A Spanish Lawyer’s Guide to Getting Divorced in Spain for Expats
It’s not a happy topic wherever you are, but getting a divorce in a foreign country can seem more daunting still. Andalucía Lawyers have put together this guide to getting divorced in Spain for expats to help you better understand the process and the options available to you.
I’m not Spanish, can I still get divorced in Spain?
As an expat you can obtain a divorce in Spain if you and/or your spouse is a Spanish resident, or if your other half is a Spanish national.
Do I have to wait a certain time after getting married to be able to apply for a divorce?
You may divorce by mutual agreement if you have been married for at least three months. However, in cases of domestic violence (whether physical or psychological) the victim can apply for divorce before this three month period is up. It’s not necessary to have been legally separated before filing for a divorce.

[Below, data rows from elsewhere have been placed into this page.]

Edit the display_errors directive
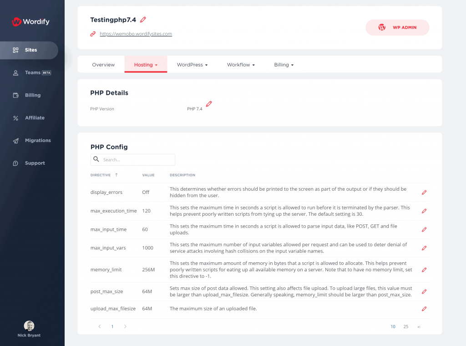The image size is (466, 346). click(x=424, y=193)
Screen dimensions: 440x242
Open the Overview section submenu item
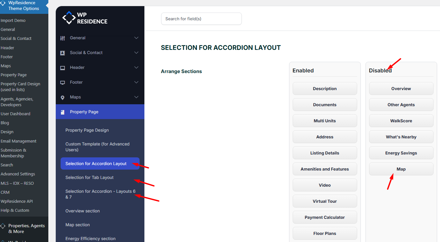[83, 211]
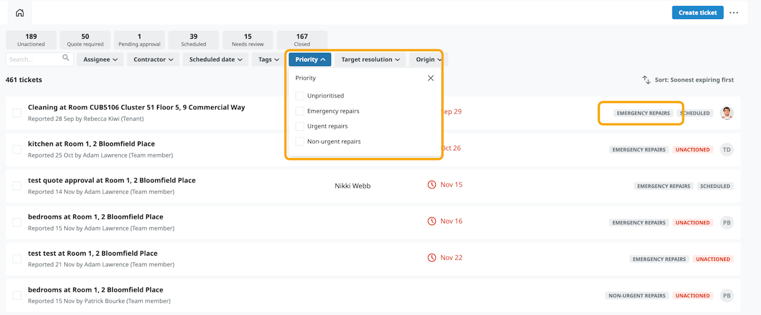This screenshot has height=315, width=761.
Task: Open the three-dot more options menu
Action: coord(734,13)
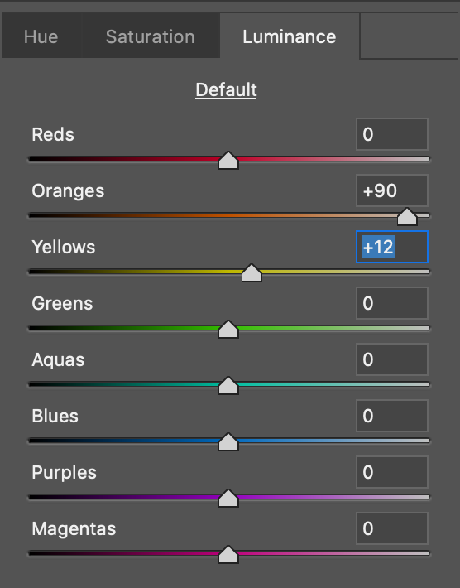Click the Oranges slider handle
Screen dimensions: 460x588
coord(407,217)
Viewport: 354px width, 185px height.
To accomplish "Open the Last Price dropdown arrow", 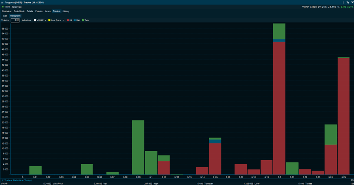I will tap(63, 20).
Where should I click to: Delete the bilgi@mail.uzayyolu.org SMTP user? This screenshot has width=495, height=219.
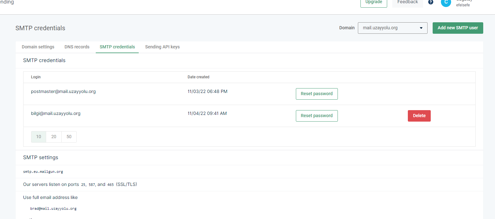coord(419,116)
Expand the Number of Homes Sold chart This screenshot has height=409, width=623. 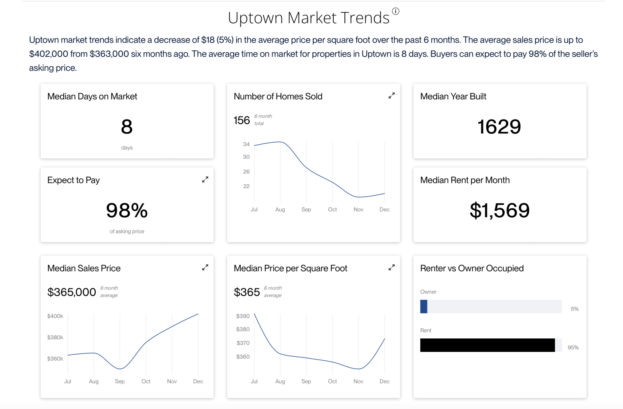click(391, 96)
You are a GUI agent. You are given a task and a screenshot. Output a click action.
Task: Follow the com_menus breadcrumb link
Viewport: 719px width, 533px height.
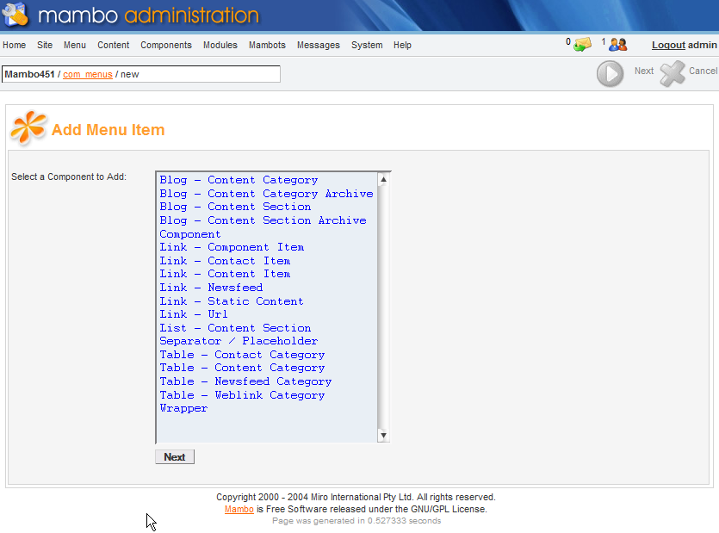[x=87, y=74]
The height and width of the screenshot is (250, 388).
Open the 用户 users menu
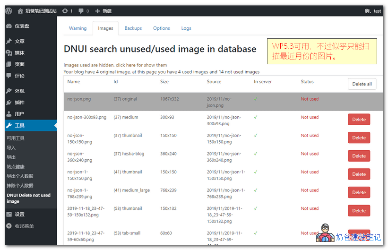pos(19,114)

Am I legally obligated to reveal the motive of our separation?
No, divorce law in Spain is no-fault. This means that it is not necessary to cite a reason in order to obtain a divorce.
I want a divorce but my partner refuses to give their consent, can I still get a divorce in Spain?
Yes, you can. In Spain it is not necessary for both parties to apply for a divorce, although if your partner doesn’t want the divorce it will be a longer and more complicated process. Read more about this below.
What is the process for getting divorced in Spain?
There are two main types of divorce in Spain:
1) Uncontested divorce
This is when both partners mutually agree to the divorce. This is the fastest and most straightforward way of obtaining a divorce in Spain; if no unforeseen issues arise the process can take as little as a few weeks.
Choosing a Lawyer
You will need a Spanish lawyer and a legal representative (procurador) to act on your behalf. If both you and your partner agree on the divorce and all its terms, there should be no problem in you both using the same Spanish lawyer. Your solicitor will be able to recommend a procurador. Contact us at Andalucía Lawyers to enquire about our services.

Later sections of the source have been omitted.